The ultimate limit on "rounds" is set by max_depth - so an ultimate limit to the output of 4096*max_depth as opposed to 4096.
Thanks @mikeedjones , this is really helpful! I do see the issue now lies more in the response parsing which triggers the fallback completion logic.
With your code above and the proposed changes in the PR, there are indeed 10 outputted completions, but these are actually 10 "incomplete" completions due to output parsing errors (e.g.
Prediction(
foo='....',
bar=''....',
bazz=''...',
buzz=''....',
fuzz=''....\n\nFooz',
fooz='', #is empty because of the previous parsing error in fuzz likely not producing the Fooz prefix as "Fooz:"
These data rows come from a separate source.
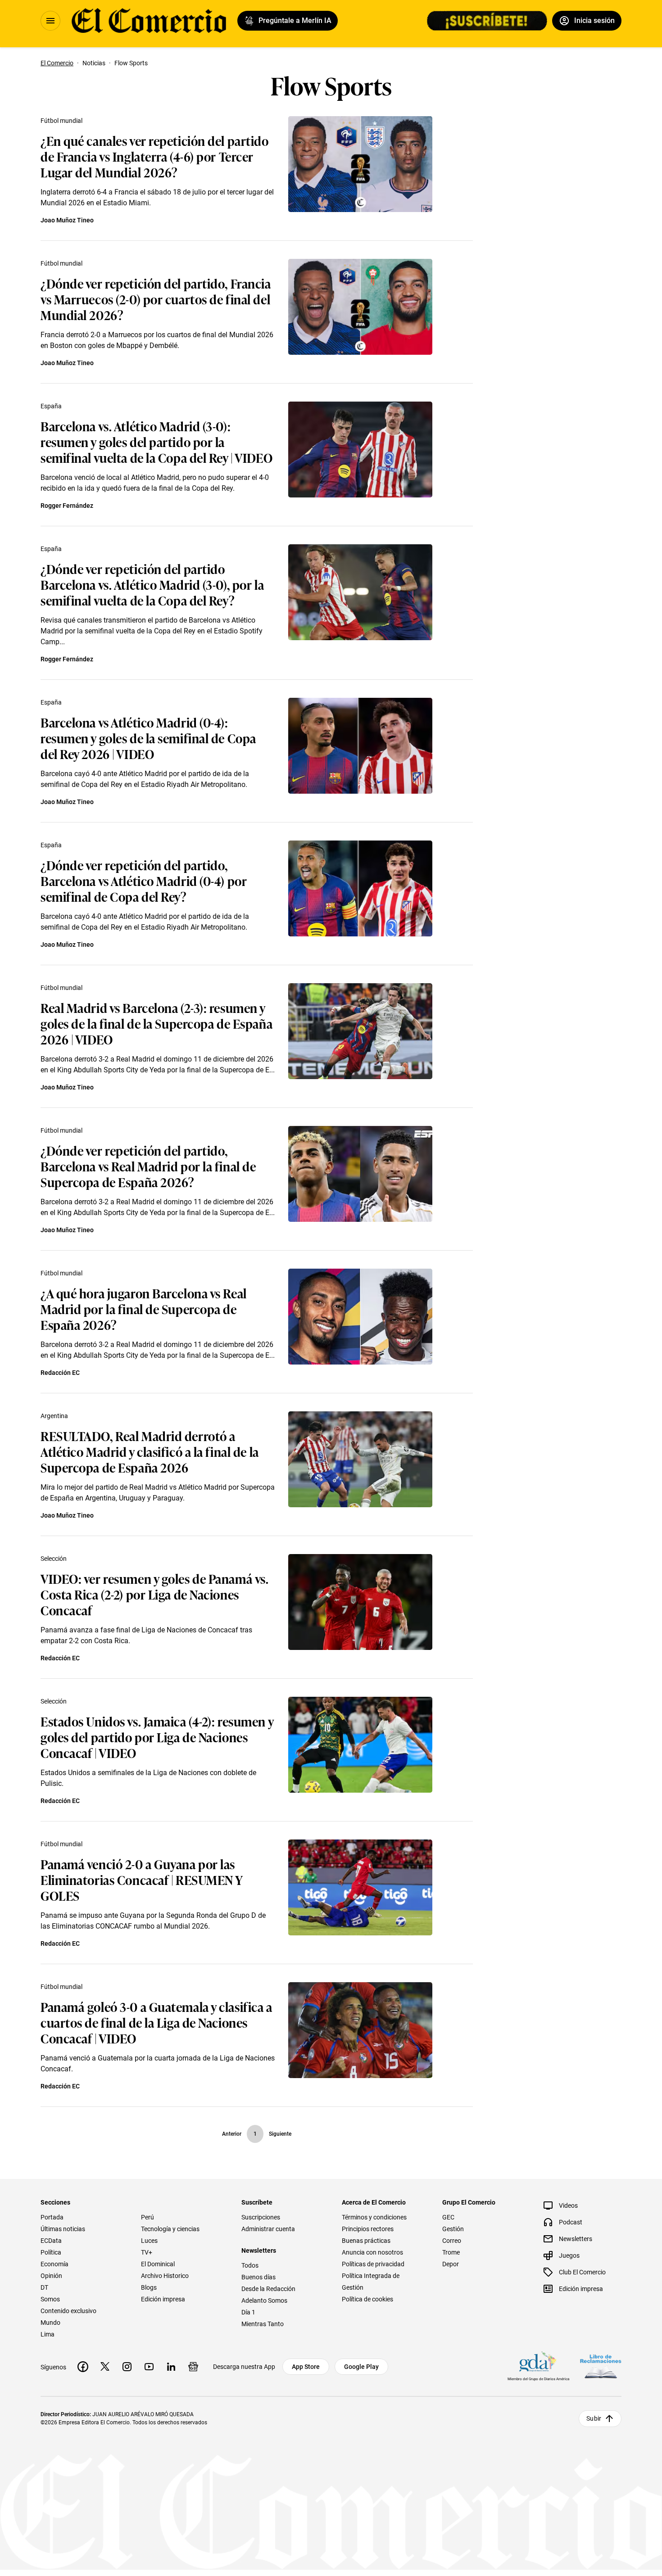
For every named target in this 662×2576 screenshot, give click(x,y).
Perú (147, 2217)
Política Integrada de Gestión (370, 2281)
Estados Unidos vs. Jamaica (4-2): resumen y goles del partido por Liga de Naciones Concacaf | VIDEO (157, 1737)
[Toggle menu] (50, 21)
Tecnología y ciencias (170, 2229)
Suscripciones (260, 2217)
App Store (306, 2366)
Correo (451, 2240)
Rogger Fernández (67, 505)
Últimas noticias (63, 2229)
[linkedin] (171, 2366)
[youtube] (149, 2366)
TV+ (146, 2252)
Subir (593, 2418)
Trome (451, 2252)
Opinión (51, 2275)
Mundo (50, 2322)
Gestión (453, 2229)
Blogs (149, 2287)
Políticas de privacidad (373, 2264)
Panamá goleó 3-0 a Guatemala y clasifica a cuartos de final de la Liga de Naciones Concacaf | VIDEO (156, 2022)
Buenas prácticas (366, 2240)
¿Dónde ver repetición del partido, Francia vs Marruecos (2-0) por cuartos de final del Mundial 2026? (156, 299)
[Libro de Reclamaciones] (600, 2366)
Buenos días (258, 2277)
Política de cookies (367, 2299)
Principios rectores (368, 2229)
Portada (52, 2217)
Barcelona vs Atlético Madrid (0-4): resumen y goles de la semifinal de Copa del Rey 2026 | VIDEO (148, 738)
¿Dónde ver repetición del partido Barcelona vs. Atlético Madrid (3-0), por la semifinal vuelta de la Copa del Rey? (152, 584)
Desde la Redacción (268, 2288)
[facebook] (82, 2366)
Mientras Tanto (262, 2323)
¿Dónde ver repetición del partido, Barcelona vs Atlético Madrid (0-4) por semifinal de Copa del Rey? (144, 880)
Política (51, 2252)
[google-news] (193, 2366)
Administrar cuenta (268, 2229)
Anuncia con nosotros (372, 2252)
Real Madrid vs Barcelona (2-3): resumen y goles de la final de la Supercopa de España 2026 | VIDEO (156, 1023)
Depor (450, 2264)
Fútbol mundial (61, 120)
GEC (448, 2217)
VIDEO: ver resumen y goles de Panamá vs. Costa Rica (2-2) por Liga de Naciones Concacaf (154, 1594)
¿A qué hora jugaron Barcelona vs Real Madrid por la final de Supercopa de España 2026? (144, 1308)
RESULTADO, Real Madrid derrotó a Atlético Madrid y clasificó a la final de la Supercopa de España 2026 (150, 1451)
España (51, 406)
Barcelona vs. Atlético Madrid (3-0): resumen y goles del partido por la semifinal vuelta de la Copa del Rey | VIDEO (156, 441)
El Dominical (158, 2264)
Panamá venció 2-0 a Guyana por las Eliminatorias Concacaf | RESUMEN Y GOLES (142, 1879)
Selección (54, 1558)
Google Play (361, 2366)
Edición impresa (163, 2299)
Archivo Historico (165, 2275)
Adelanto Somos (264, 2300)
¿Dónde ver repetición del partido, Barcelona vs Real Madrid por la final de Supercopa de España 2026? (148, 1166)
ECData (51, 2240)
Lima (47, 2334)
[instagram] (127, 2366)
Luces (149, 2240)
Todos (249, 2265)
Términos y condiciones (374, 2217)
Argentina (54, 1415)
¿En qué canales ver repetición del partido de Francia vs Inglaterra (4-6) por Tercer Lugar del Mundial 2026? (155, 156)
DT (44, 2287)
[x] (105, 2366)
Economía (54, 2264)
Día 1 (248, 2312)
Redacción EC (60, 1372)
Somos (50, 2299)
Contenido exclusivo (68, 2310)
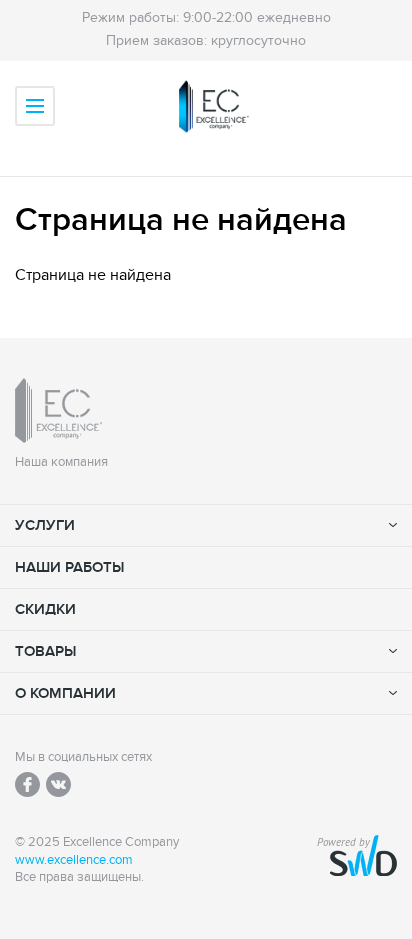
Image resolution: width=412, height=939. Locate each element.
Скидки (45, 609)
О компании (65, 693)
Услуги (45, 525)
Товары (45, 651)
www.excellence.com (74, 860)
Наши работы (69, 567)
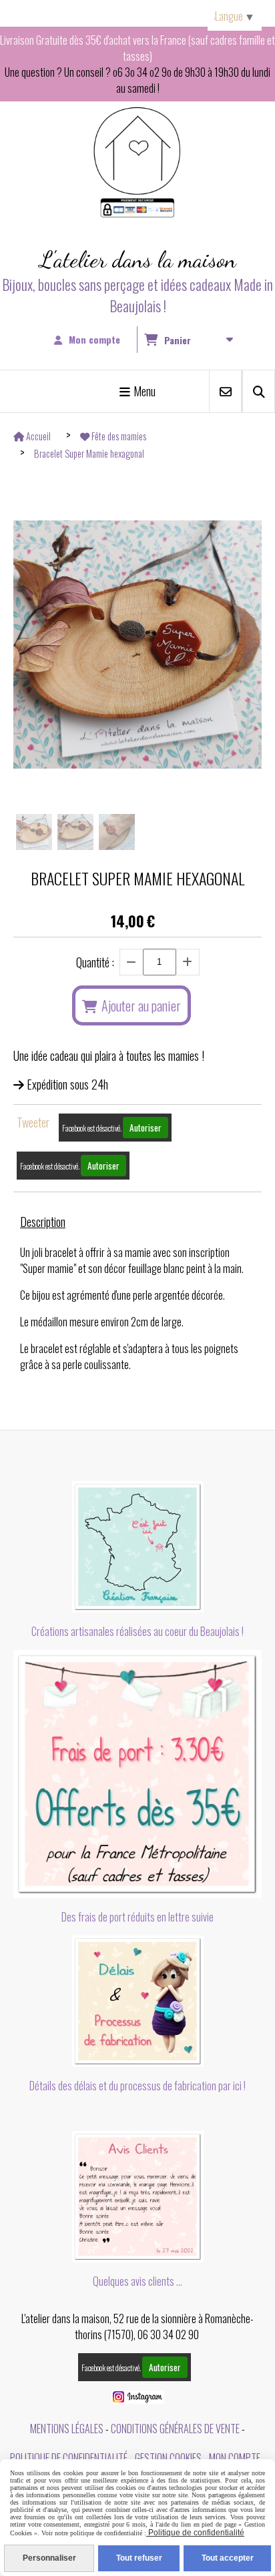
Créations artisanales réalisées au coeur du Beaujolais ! (137, 1631)
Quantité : (95, 962)
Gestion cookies (168, 2458)
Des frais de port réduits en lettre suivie (137, 1917)
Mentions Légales (66, 2429)
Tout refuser (139, 2558)
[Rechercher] (258, 391)
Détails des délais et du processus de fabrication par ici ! (137, 2086)
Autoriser (145, 1127)
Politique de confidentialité (68, 2458)
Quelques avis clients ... (137, 2281)
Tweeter (33, 1122)
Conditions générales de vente (175, 2429)
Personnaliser (49, 2558)
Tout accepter (228, 2558)
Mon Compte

answer="'.... \n\nAnswer: '...."
)
whereas with the existing logic, there are only 2 completions outputted, but they are "complete" with all fields parsed correctly (from the fallback logic).
This occurs even when I remove `"n": 1" from the #918 . Based on this, I believe we need to tackle a deeper parsing issue rather than extending generation for all candidates, especially since it's better to have 2 "complete" completions instead of 10 - but ideally we want 10 "complete" completions!
Let me know if that makes sense as this PR doesn't fully correct the existing issue (but potentially is on the right track!).
Good catch @arnavsinghvi11! Thank you :)
Yes, looks like I was using the last filled field to restart the completion as opposed to the first missing field.
Updated the test as the LM didn't reliably fill the nonsense fields - leading to inconsistent results.
import dspy
llm = dspy.OpenAI(model='gpt-3.5-turbo', max_tokens=75)
dspy.settings.configure(lm=llm)
class SciGen(dspy.Signature):
"""context and answer on science questions"""
question = dspy.InputField(desc="Input question")
sun_context = dspy.OutputField(desc="sun_context")
moon_context = dspy.OutputField(desc="moon_context")
earth_context = dspy.OutputField(desc="earth_context")
relative_distances_context = dspy.OutputField(desc="relative_distances_context")
answer = dspy.OutputField(desc="Answer only when you have all the context fields.")
context_generator = dspy.Predict(SciGen, n=10)
response = context_generator(question="Why do we have solar eclipse?")
assert len(response.completions) == 10
for answer in response.completions:
for key in [
"sun_context",
"moon_context",
"earth_context",
"answer",
]:
assert key in answer
assert answer[key] is not None
assert answer[key] != ""
I think the parsing errors you're seeing are also due to the LM producing junk when given the odd prompt generated by the odd signature. I think this could be a larger problem with dspy and attempts to make reliably parsable LM output.
Thanks @mikeedjones . Could you run ruff check . --fix-only and push again? Ready to merge after that.
To confirm, this change is more comprehensive than #918 and that PR can be closed after this is merged?
@arnavsinghvi11 yes that's correct. It should pick up a few other issues as well relating to n!=1
Linting appiled - cheers!
Cheers
@arnavsinghvi11 - is there anything outstanding for this PR? cheers! :)
Thanks @mikeedjones ! Very useful PR that caught an elaborate issue!
This should not have been merged.
There's an open issue on empty input fields (#1108 ) which is being caused by this PR - but I think the older logic would have the same issue - or is the problem more serious?
EDIT: I'm not sure if the logic as originally implemented works as expected.